Burglary

Reporter’s Note

After considering an ambiguity in the statute, the committee concludes that the term “occupied dwelling” means that the building is used as a place of residence.  Accordingly, the State need not prove that someone was physically present in the building at the time of the entry.  Resolving the ambiguity is a matter of statutory construction.  TheVermontstatute, § 1201, classifies buildings or structures according to whether or not they are occupied dwellings.  There is no alternative category consisting of “unoccupied dwellings.”  Under these circumstances, the committee agrees with the following interpretation by the Michigan Court of Appeals:

             Under Michigan law, a residence need not in fact be occupied when the offense takes place in order for the offense to constitute a breaking and entering of an occupied dwelling. . . .  Any dwelling house habitually used as a place of abode, whether or not an occupant is physically present at the time of the breaking and entering, is an occupied dwelling within the meaning of the statute under which defendant was convicted.  When an inhabitant intends to remain in a dwelling as his residence, and has left it for a temporary purpose, such absence does not change the dwelling into an unoccupied one in the eyes of the law.  The intent to return following an absence controls; the duration of the absence is not material. . . .
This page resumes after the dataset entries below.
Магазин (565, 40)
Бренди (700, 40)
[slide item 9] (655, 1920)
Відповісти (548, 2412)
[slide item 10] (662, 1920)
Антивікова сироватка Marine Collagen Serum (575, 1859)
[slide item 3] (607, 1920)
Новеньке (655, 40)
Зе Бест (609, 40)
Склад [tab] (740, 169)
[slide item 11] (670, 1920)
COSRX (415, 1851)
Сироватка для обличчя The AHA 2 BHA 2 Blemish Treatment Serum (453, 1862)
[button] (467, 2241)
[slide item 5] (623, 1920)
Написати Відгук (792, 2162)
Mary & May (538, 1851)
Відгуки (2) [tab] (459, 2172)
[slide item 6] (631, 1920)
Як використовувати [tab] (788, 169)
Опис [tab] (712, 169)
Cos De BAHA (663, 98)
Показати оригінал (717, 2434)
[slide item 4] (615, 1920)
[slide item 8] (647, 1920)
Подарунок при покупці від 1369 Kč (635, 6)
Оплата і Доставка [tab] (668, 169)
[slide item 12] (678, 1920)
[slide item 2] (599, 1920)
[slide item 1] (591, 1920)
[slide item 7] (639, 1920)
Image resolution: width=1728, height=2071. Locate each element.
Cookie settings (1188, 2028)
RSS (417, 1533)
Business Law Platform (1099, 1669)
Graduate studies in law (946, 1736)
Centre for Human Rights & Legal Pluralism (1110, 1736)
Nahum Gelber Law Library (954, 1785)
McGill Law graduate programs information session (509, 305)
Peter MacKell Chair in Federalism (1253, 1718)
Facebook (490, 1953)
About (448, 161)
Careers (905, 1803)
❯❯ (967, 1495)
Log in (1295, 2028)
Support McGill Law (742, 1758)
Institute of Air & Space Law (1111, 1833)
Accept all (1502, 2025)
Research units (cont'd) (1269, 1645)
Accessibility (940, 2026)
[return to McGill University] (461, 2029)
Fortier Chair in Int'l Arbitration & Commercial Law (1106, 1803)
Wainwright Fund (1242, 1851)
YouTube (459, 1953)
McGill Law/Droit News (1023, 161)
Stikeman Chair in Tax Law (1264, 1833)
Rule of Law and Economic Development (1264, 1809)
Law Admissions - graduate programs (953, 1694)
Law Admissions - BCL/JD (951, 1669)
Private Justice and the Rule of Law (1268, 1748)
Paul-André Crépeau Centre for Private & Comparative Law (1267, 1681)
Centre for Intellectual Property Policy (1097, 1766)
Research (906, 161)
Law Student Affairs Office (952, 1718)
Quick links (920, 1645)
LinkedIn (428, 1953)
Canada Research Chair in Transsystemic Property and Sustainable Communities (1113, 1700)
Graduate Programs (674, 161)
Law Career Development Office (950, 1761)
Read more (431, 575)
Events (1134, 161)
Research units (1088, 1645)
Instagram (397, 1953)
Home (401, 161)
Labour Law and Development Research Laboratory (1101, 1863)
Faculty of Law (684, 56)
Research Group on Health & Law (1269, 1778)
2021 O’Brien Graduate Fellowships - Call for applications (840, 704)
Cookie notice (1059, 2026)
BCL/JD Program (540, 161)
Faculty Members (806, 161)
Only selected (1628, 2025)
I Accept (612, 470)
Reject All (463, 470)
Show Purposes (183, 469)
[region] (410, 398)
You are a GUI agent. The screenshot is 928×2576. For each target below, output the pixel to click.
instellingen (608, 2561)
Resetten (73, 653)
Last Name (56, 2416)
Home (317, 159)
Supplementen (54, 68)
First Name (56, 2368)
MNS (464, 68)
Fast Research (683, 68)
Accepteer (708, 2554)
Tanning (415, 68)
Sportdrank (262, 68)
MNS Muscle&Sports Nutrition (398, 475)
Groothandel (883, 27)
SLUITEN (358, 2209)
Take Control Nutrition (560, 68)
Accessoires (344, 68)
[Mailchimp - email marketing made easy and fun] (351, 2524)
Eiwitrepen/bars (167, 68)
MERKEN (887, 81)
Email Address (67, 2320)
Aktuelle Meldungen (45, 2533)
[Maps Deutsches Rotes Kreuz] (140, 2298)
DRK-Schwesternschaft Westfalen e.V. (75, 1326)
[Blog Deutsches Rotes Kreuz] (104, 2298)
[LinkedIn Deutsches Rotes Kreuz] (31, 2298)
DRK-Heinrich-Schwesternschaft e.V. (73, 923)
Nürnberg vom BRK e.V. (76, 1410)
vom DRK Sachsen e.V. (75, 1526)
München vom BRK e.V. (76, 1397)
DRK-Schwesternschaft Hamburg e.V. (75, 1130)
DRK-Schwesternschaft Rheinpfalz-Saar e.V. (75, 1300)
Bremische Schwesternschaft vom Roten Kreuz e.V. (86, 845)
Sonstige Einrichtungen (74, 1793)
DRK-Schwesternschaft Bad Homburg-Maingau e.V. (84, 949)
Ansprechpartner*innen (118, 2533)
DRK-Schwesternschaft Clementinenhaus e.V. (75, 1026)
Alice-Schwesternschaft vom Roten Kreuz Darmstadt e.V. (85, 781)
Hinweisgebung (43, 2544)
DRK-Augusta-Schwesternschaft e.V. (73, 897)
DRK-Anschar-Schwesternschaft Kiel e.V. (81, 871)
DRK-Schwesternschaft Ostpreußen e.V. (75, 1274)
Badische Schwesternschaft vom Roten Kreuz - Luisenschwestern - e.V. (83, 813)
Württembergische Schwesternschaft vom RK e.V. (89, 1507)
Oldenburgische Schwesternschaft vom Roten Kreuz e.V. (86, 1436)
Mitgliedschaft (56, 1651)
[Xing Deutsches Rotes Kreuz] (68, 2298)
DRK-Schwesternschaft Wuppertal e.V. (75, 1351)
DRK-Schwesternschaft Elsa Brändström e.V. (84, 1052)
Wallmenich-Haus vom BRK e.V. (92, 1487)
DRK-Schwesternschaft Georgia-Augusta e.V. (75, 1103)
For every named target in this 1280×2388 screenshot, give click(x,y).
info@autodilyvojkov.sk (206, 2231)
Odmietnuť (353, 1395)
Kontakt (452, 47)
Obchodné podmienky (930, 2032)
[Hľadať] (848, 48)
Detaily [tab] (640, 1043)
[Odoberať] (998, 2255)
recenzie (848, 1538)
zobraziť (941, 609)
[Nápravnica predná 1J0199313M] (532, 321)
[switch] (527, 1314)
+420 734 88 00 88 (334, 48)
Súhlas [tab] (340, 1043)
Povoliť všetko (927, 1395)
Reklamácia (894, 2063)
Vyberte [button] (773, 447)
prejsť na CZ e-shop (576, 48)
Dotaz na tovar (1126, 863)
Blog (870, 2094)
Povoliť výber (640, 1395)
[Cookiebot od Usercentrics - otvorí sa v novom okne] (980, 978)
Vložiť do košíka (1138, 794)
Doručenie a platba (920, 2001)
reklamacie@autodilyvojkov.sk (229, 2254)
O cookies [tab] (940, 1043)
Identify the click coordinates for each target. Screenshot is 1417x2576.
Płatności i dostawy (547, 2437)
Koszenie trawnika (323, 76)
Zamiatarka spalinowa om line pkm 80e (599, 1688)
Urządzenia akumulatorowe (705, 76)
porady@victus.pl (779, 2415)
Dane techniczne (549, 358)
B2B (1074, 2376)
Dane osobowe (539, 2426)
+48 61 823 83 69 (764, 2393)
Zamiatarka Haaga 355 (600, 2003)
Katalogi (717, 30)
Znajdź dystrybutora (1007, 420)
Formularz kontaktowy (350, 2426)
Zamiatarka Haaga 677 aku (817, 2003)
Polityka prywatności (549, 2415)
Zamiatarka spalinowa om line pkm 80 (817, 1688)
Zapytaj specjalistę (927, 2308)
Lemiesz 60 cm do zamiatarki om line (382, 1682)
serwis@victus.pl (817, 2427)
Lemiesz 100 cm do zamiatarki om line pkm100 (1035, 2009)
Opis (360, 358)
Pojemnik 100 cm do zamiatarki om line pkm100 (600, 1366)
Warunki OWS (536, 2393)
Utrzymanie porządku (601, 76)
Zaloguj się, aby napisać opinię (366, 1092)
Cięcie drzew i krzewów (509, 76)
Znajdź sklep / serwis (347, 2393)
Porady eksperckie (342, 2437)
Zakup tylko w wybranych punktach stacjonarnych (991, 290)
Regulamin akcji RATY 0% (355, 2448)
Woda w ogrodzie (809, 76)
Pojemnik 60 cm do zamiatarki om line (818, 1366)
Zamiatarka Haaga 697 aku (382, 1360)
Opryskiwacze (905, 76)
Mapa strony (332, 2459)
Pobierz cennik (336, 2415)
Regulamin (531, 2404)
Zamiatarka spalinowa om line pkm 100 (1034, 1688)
 People v. Traylor, 298 N.W.2d 719, 722 (Mich. App. 1980) (citations omitted).  Also see People v. Abarrategui, 761 N.Y.S.2d 632, 634 (N.Y. A.D. 2003) (hotel was a “dwelling” for purposes of the burglary statute, even if no guests were physically present).  In a case reaching a different result, the statute distinguished between an “inhabited dwelling house” and an “uninhabited dwelling house.”  Given that distinction, the Alabama Supreme Court held that an “inhabited dwelling house” requires the physical presence of an occupant in the building.  Reeves v. State, 16 So.2d 699 (Ala. 1943).